Eviyle Evli Kadınlar (Agorafobi) - Robert Seidenberg - PDF E-EKİTAP ÜCRETSİZ Oku, İndir

Aim for the task of upscalerolex.to desires.

Eviyle Evli Kadınlar (Agorafobi) – Robert Seidenberg

Eviyle Evli Kadınlar (Agorafobi) – Robert Seidenberg

Lisans / Fiyat: Ücretsiz
Yıl: Eylül 1989
Eklenme: Ocak 17th, 2024
Dil: Türkçe
Sayfa: 248
Yazar: Robert Seidenberg

1.720 Kişi Tarafından Görüldü

Agorafobi – açık alan korkusu… Bu, güvenli olduğu varsayılan evin dışına çıkıldığında duyulan o kaygıya verilen addır…

Bugün toplumsal yaşama katılmaya istekli kadın, birçok güçlüğü göğüslemek zorundadır. Çünkü onun geleneksel yeri evidir ve dışarıya, agora’ya çıkması hiç hoş karşılanmaz.

Bağımsız, kendi başına hareket etmeye alışmış, kendi ayakları üstünde durmayı bilen bir kadın bile evlendiği günden itibaren zaman zaman dışarıya çıkamaz, alışveriş gibi en “kutsal” görevini yerine getiremez hale gelebiliyor.

Sokaklar Hâlâ Erkeklerin

Batı toplumu, Yahudi-Hristiyan geleneğinin ürünüdür. Eskiçağdan beri, kadının ait olduğu yer konusunda verilen mesaj açıktır: “Erkek, karısının pazar yerine gitmesini engelleyerek ona sahip çıkmalıdır, çünkü pazar yerine çıkan her kadının başına eninde sonunda felaket gelir.
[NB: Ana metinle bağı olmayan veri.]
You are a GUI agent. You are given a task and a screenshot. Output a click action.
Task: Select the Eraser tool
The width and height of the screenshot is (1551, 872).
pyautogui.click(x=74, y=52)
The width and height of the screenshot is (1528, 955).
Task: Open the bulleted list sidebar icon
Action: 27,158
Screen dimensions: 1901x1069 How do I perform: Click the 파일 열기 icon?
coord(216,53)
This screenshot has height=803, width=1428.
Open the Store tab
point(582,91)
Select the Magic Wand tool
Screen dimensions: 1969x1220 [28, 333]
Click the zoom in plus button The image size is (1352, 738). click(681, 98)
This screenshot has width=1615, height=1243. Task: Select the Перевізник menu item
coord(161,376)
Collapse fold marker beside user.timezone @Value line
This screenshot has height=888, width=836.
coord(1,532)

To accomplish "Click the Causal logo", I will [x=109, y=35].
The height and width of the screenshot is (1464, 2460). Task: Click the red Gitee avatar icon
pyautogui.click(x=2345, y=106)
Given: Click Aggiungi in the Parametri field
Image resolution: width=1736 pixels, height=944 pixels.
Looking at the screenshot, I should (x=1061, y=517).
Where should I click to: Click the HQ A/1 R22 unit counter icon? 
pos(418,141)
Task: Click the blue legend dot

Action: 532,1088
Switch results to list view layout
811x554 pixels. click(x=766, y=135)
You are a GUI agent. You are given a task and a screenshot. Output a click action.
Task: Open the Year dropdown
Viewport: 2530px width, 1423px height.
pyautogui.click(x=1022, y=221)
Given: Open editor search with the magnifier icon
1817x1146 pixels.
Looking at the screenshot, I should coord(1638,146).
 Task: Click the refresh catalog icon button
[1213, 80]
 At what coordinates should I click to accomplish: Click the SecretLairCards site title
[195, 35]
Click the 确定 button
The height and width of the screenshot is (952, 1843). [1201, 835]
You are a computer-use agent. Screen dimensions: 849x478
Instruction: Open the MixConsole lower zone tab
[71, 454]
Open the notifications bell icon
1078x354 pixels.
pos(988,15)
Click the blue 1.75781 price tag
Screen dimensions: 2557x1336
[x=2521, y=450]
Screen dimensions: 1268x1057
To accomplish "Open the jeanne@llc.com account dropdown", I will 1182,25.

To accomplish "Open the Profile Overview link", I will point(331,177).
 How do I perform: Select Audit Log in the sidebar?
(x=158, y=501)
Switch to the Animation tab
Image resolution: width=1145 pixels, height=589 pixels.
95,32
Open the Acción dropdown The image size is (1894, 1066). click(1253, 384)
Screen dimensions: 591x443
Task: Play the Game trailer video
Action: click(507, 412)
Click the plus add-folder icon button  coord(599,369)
“1 Mısırlı Philo (İÖ 20- İS 70), Yahudi kadınlara ortalıkta görünmemeleri için getirilen kısıtlamaları şöyle anlatır: “Kadınlar eve kapatılmışlardır, dış kapılara yaklaşmaları bile yasaktır. İffetlerini koruma uğruna en yakın erkek akrabalarının bakışlarından bile kaçan genç kızlar ise en dipteki odalarda yaşarlar.

“2 Evli kadınların ilişkiye girebilecekleri kişiler, ev halkıyla sınırlandırılmış, evlenmemiş kadınlara ise daha da çok sınırlama getirilmiştir: “Kadınlara, dışarı çıkarak yanlış yola sapmamaları için evde yaşamak uygun düşer. Kadınlığa tam erişenlerce dış kapı, genç kızlarca orta kapı sınır alınır.”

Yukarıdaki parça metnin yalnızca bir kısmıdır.